DATA PROVIDED START

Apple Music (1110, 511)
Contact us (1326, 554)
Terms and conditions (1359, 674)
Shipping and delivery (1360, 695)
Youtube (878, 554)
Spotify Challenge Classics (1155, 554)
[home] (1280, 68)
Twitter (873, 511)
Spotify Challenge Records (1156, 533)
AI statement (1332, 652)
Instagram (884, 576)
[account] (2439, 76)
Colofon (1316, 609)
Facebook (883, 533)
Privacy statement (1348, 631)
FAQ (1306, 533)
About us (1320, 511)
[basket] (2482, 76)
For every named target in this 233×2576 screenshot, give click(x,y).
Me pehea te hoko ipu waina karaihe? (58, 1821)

DATA PROVIDED END
DATA PROVIDED START

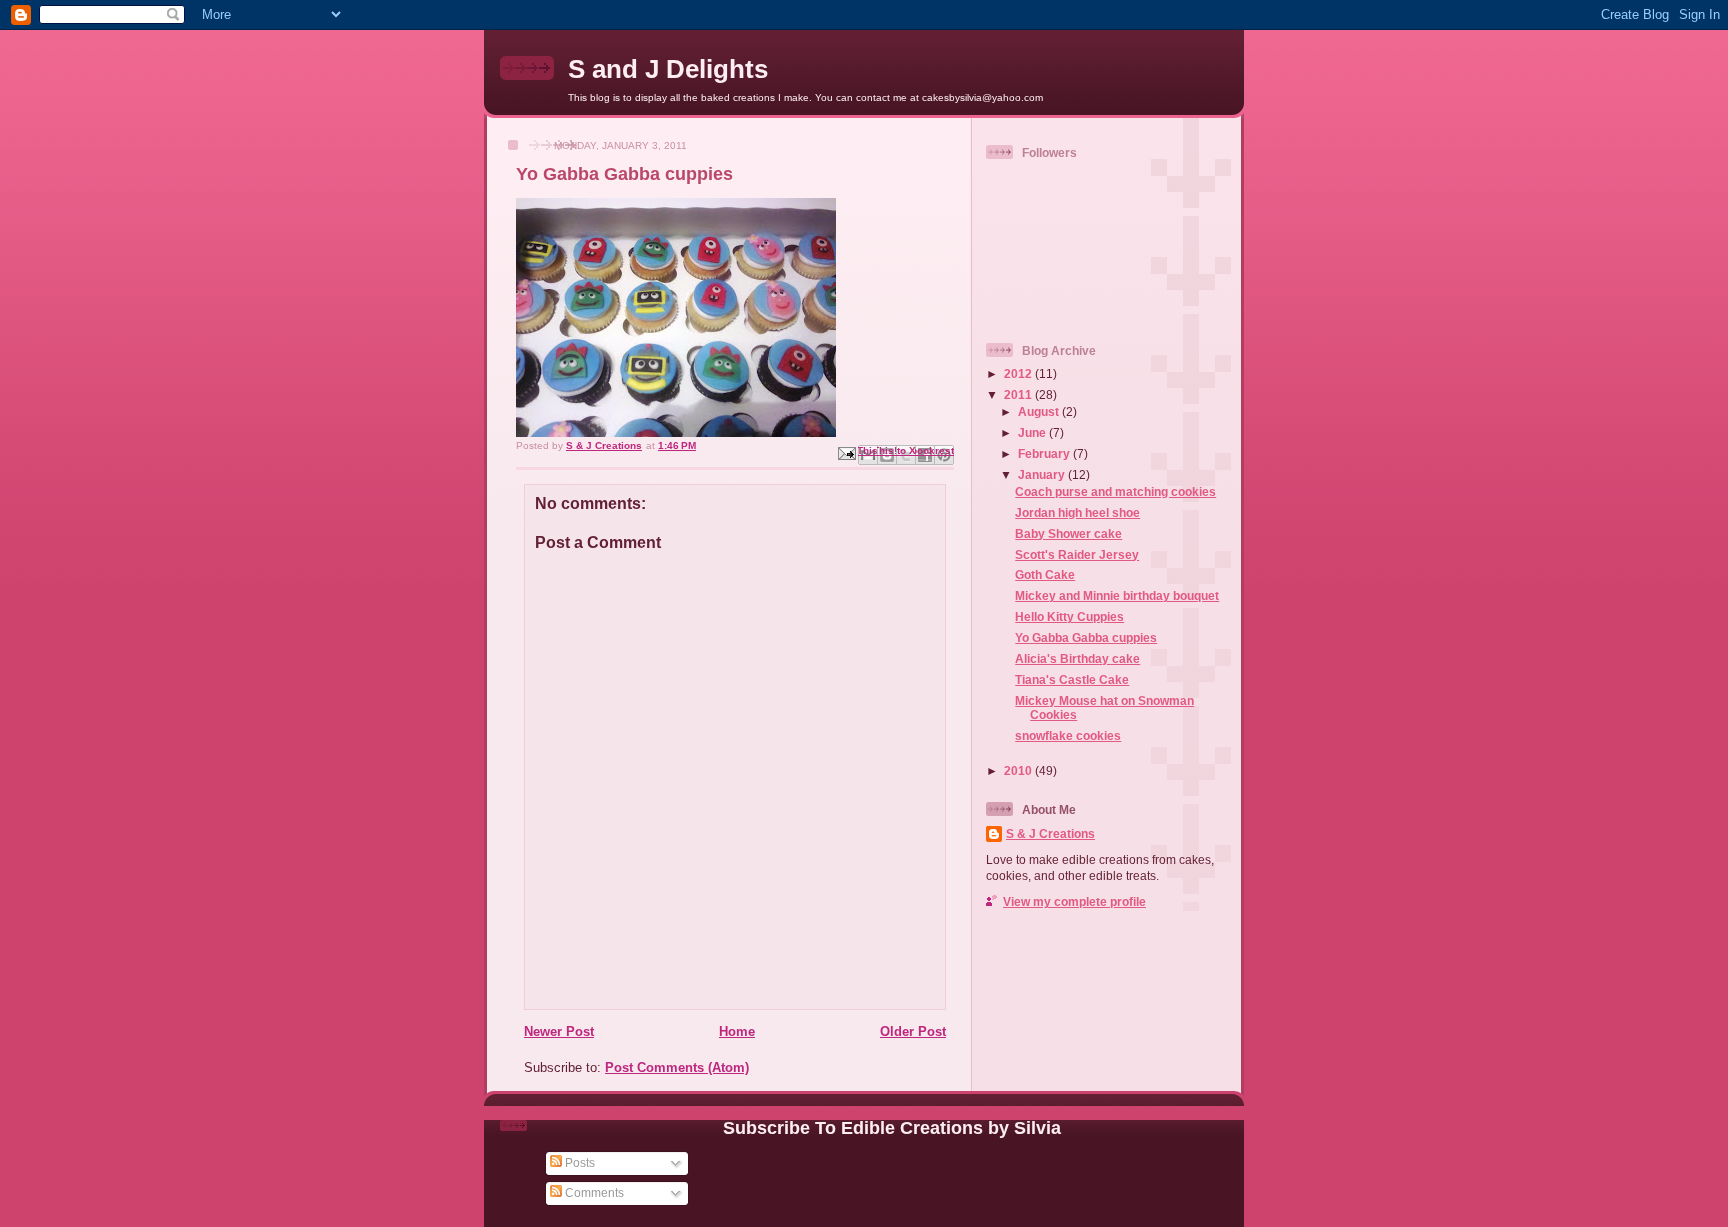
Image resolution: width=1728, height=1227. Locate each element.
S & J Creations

DATA PROVIDED END

### EXERCISE DETAILS
Return every line of the preceding records in which the word "Spotify" appears.

### ANSWER
Spotify Challenge Classics (1155, 554)
Spotify Challenge Records (1156, 533)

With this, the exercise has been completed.